Senin, 11 April 2011

Salah Asuh

Banyak pernyataan yang sering kita dengar dan kita baca pada media-media berita bahwa ketertinggalan Negara kita dibanding Negara lain adalah Sumber Daya Manusia Indonesia yang masih kurang memadai atau masih lemah atau kurang secara kualitas namun unggul secara kuantitas sehingga bagaimana mengoptimalkan SDM yang ada ini menjadi unggul dalam persaingan secara global. Banyak upaya yang dilakukan pemerintah untuk meningkatkan kemampuan SDM Indonesia namun hasilnya masih belum maksimal namun kita tidak boleh pesimis dan tetap harus optimis bahwa apa yang dilakukan pemerintah dan pihak swasta tidak akan terlihat dalam jangka pendek karena pengembangan SDM dampaknya adalah jangka panjang dan tentunya akan terlihat sepuluh tahun mendatang atau mungkin lebih. Jika pemerintah saja begitu getol untuk terus menerus meningkatkan kemampuan SDM tentunya juga banyak perusahaan melakukan hal yang sama sebagai upaya meningkatkan kinerja agar dapat terus bersaing dengan para kompetitornya. Kita dapat melihat upaya keras yang dilakukan baik oleh pemerintah maupun pihak swasta untuk mengembangkan SDMnya namun yang akan kita bahas pada tulisan ini adalah implikasi dari sebuah keberhasilan pengembangan SDM.

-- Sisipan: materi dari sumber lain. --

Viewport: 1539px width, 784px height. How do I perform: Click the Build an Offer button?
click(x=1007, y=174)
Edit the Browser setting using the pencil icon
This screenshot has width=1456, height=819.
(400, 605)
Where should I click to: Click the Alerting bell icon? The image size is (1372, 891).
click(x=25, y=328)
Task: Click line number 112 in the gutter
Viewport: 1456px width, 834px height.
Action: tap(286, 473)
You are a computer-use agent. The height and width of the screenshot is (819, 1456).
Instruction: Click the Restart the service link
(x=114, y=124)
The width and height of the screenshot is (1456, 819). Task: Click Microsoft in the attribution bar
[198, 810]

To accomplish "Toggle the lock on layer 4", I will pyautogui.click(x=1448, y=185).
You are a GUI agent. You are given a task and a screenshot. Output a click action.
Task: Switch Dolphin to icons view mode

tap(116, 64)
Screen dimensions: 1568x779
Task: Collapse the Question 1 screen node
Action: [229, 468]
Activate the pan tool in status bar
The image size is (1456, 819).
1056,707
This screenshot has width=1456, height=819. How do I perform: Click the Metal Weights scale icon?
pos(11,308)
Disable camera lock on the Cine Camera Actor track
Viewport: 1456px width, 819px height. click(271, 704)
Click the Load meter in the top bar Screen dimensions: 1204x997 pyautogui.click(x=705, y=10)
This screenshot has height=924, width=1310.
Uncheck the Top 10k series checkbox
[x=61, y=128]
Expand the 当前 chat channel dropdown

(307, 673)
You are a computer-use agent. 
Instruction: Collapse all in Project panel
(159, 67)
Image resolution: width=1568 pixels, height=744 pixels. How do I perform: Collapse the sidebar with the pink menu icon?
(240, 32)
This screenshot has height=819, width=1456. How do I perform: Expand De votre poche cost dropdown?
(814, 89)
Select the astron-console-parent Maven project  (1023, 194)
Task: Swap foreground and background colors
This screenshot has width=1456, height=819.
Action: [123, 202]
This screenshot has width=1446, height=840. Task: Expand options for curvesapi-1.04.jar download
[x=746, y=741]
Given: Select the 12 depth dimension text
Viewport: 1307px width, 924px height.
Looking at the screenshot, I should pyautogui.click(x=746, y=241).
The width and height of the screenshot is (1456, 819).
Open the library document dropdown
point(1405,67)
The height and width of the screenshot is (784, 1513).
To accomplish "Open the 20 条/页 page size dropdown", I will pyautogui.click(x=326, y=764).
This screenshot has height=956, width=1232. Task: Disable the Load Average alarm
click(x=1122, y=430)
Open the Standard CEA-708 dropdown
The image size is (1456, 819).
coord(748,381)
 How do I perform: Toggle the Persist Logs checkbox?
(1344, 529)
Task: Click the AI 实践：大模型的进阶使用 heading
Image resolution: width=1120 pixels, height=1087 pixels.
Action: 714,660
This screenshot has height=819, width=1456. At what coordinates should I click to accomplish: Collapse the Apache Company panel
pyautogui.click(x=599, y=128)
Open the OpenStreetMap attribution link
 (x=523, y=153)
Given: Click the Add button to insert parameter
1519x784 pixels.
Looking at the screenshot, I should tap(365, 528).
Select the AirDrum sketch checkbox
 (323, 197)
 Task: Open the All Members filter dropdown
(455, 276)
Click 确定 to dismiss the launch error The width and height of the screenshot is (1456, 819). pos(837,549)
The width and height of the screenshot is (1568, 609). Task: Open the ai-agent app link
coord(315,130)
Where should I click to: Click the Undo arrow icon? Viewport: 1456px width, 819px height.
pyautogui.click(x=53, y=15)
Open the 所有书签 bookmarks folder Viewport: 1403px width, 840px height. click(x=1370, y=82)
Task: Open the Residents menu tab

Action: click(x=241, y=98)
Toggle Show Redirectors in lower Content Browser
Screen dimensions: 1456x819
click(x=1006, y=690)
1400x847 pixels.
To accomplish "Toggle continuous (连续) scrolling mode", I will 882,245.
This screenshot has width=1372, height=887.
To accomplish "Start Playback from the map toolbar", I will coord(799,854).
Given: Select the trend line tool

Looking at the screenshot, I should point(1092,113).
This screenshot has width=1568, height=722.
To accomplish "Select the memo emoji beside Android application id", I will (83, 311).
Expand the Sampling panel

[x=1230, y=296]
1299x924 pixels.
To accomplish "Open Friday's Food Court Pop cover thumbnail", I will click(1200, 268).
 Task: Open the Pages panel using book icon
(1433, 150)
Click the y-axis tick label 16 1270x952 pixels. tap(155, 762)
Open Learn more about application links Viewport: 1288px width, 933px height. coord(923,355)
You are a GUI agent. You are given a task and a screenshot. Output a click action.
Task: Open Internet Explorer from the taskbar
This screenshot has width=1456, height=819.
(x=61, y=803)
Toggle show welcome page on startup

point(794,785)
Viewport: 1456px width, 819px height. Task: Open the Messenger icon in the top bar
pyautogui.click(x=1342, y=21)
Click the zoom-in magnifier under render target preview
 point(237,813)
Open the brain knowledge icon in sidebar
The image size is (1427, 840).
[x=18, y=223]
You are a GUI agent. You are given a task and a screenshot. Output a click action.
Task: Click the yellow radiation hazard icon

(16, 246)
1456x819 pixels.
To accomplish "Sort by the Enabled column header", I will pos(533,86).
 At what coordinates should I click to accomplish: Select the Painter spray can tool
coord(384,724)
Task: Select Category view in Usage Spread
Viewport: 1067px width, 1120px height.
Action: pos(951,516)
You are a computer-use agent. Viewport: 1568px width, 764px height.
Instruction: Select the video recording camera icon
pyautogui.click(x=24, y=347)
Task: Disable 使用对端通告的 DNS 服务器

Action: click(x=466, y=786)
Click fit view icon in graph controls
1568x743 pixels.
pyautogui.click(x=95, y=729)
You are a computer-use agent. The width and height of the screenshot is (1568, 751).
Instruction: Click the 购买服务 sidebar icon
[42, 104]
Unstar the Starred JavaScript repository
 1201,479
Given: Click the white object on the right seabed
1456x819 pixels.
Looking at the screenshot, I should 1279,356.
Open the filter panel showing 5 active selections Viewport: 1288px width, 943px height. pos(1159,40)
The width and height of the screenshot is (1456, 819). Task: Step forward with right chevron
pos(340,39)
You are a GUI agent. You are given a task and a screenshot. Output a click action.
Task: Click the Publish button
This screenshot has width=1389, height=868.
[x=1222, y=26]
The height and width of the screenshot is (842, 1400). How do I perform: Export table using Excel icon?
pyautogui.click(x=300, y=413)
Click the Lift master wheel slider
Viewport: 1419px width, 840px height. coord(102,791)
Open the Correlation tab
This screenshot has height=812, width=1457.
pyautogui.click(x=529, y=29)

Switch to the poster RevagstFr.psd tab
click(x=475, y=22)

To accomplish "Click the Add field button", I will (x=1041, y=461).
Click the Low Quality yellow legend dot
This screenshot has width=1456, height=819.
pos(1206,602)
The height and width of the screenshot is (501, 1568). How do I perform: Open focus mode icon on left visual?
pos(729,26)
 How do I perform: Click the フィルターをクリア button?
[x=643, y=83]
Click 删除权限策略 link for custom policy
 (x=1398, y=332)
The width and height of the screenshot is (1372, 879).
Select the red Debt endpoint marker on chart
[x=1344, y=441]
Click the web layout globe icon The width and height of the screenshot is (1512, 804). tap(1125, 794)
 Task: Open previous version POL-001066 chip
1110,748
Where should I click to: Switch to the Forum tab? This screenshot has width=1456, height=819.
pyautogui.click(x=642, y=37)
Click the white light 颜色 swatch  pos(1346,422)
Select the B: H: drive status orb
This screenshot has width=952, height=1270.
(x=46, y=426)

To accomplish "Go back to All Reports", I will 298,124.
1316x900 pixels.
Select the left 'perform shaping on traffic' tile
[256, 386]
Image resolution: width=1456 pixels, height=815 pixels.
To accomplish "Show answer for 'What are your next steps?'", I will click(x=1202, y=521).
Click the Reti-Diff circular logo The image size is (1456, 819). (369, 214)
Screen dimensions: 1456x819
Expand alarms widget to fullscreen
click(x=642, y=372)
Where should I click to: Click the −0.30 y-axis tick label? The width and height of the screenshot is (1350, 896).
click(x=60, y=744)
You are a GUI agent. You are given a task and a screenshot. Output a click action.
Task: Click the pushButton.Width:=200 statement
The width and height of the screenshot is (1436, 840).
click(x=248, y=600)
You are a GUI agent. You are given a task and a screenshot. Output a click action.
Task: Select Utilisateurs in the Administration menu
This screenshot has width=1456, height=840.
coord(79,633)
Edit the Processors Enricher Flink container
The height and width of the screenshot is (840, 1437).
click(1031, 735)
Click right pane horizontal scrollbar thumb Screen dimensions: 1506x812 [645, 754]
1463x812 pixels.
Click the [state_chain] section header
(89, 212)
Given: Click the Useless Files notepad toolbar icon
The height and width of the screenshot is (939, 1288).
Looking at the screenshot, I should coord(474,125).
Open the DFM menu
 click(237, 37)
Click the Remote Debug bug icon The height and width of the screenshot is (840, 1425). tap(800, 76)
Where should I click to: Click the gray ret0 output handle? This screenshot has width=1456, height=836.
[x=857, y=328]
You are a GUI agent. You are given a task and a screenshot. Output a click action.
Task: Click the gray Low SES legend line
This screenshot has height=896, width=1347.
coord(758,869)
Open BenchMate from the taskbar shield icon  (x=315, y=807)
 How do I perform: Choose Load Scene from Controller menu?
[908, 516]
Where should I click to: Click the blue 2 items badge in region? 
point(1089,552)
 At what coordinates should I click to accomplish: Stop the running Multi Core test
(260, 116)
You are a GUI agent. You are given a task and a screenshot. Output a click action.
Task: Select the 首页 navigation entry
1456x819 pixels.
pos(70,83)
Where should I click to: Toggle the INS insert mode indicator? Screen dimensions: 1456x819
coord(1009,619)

Ketika semua lembaga yang berkaitan dengan pengembangan SDM menyatakan keberhasilannya dalam mengembangkan SDM baik untuk pegawai pemerintah maupun swasta namun dibalik itu semua ada hal yang biasanya tidak dilakukan oleh lembaga atau institusi itu adalah evaluasi pasca pengambangan atau ketika para alumninya terjun memasuki dunia kerja apakah lembaga atau institusi itu memonitor tingkah laku para alumninya, dan apakah mereka berhasil atau tidak dalam meniti kariernya juga yang mungkin paling menonjolkan moral apakah alumninya bertindak jujur dan bersih atau melakukan tindakan kotor semisal menjadi koruptor. Memang tindakan kotor yang dilakukan bukan menjadi tanggung jawab dari lembaga itu, namun setidaknya itu adalah gambaran yang riil dilapangan sehingga itu menjadi koreksi untuk memperbaiki isi atau materi bahkan pola maupun metode yang diberikan dalam program atau kegiatan pengembangan SDM.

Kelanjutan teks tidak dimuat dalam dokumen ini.